She glanced at him wistfully and then out over the trees.
“Nursing isn’t the road to perpetual youth,” she said. Then lest he should catch up her words, she continued swiftly: “But you must tell me where you have been, how you’ve come back to life. You disappeared utterly. You never wrote. If we all thought you dead, was it our fault? When Godfrey showed me your letter, I never dreamed who James Burden might be.”
“Godfrey?” Baltazar pounced on the name. “Do you call him Godfrey? Then you must be old friends. Hence the miracle of finding you together. Have you been mothering him all his life?”
She shook her head. “How you jump at conclusions! No. I met him for the first time when I came here—a month ago.”

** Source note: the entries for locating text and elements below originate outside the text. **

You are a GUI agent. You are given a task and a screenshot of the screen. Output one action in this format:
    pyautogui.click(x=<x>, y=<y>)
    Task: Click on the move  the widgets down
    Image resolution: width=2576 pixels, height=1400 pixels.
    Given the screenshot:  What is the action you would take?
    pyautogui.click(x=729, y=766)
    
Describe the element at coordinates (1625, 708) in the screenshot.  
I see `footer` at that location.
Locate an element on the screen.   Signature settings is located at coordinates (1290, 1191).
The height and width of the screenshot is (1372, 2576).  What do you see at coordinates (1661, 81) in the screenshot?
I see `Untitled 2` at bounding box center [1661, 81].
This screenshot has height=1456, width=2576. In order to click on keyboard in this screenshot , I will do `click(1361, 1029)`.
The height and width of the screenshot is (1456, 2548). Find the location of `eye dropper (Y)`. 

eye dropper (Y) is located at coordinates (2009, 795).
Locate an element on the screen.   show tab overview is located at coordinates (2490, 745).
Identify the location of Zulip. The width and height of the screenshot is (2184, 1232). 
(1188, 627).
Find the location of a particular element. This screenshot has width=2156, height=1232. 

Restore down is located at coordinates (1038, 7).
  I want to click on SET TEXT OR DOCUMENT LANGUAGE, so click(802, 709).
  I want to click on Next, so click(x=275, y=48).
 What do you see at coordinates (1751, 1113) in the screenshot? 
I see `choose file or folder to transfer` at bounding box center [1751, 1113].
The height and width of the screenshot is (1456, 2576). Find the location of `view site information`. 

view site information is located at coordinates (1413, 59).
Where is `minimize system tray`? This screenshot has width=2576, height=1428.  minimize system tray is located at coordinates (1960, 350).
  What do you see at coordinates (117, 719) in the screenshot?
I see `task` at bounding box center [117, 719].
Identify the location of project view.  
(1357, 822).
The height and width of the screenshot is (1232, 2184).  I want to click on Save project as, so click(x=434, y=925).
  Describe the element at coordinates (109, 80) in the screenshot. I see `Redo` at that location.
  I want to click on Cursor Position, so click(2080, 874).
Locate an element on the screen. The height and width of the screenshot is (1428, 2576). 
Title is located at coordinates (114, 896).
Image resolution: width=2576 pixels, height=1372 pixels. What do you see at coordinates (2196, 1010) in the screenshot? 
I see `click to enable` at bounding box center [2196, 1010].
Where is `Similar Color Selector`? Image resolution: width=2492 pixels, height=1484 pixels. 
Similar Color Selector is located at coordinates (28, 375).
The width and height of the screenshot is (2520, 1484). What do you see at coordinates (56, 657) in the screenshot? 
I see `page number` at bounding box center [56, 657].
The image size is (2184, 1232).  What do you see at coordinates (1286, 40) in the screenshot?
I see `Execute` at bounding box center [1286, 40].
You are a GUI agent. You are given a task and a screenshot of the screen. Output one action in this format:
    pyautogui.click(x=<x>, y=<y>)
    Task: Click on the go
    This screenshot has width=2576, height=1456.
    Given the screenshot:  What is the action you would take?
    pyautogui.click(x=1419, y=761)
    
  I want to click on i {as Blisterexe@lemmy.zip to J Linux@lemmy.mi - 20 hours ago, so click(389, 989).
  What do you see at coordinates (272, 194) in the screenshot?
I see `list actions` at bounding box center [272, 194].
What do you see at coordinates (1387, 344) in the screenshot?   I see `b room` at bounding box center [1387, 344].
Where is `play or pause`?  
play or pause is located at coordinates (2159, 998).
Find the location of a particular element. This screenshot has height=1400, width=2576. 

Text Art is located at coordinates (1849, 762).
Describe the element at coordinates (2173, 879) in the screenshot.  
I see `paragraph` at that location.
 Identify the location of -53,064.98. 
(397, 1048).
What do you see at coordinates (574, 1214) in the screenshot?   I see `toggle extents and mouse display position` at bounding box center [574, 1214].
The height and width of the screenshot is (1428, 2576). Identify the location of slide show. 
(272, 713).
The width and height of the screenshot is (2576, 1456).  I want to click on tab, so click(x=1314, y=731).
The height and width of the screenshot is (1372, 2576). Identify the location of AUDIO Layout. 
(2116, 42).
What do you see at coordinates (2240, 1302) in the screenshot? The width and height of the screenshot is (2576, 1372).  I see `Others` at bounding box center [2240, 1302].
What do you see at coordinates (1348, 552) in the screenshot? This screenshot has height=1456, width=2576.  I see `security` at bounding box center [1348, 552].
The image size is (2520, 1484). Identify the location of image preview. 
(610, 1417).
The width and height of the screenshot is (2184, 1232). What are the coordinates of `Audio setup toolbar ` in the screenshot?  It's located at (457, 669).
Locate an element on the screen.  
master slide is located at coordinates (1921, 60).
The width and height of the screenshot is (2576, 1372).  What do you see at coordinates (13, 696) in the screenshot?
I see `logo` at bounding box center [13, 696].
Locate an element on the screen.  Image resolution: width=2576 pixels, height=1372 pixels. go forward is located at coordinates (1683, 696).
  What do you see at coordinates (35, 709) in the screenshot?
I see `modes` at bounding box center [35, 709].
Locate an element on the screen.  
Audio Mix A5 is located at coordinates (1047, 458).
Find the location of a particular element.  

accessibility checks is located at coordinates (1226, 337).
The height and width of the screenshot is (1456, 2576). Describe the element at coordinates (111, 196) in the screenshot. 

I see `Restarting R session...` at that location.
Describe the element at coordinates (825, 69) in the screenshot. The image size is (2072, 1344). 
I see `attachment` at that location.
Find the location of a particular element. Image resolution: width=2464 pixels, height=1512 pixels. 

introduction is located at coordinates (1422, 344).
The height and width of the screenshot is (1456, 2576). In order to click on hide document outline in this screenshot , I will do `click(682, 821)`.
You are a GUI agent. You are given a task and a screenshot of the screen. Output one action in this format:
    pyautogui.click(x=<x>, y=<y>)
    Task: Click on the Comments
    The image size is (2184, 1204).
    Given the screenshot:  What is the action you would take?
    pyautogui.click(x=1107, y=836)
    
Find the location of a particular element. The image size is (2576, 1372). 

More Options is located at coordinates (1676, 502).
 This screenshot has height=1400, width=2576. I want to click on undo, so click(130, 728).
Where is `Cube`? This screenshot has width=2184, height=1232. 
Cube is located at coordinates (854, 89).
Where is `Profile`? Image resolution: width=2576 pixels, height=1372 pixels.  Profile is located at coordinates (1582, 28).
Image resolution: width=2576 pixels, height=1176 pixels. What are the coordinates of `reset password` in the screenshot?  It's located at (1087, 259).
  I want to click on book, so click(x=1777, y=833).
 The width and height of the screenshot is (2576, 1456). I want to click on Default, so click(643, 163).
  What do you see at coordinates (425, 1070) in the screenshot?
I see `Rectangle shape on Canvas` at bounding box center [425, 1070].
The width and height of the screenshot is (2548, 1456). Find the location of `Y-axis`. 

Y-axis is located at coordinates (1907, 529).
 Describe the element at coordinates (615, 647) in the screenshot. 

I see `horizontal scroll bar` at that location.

“So it’s just Chance, Fate, Destiny, the three of us meeting like this? The hand of God? . . . Wait, though. I can’t see quite clearly. You learned he was my son?”
She smiled again:
“Do you think we call all young officers here by their Christian names?”
“Does he know that you knew me?”
“If he didn’t,” she replied, “he wouldn’t have consulted me about Mr. Burden’s letter. I wish I had been mothering him all his life,” she added after a pause; “but I’ve been doing my best for the last month. I can’t help loving him.”
“What does he know about you and me?”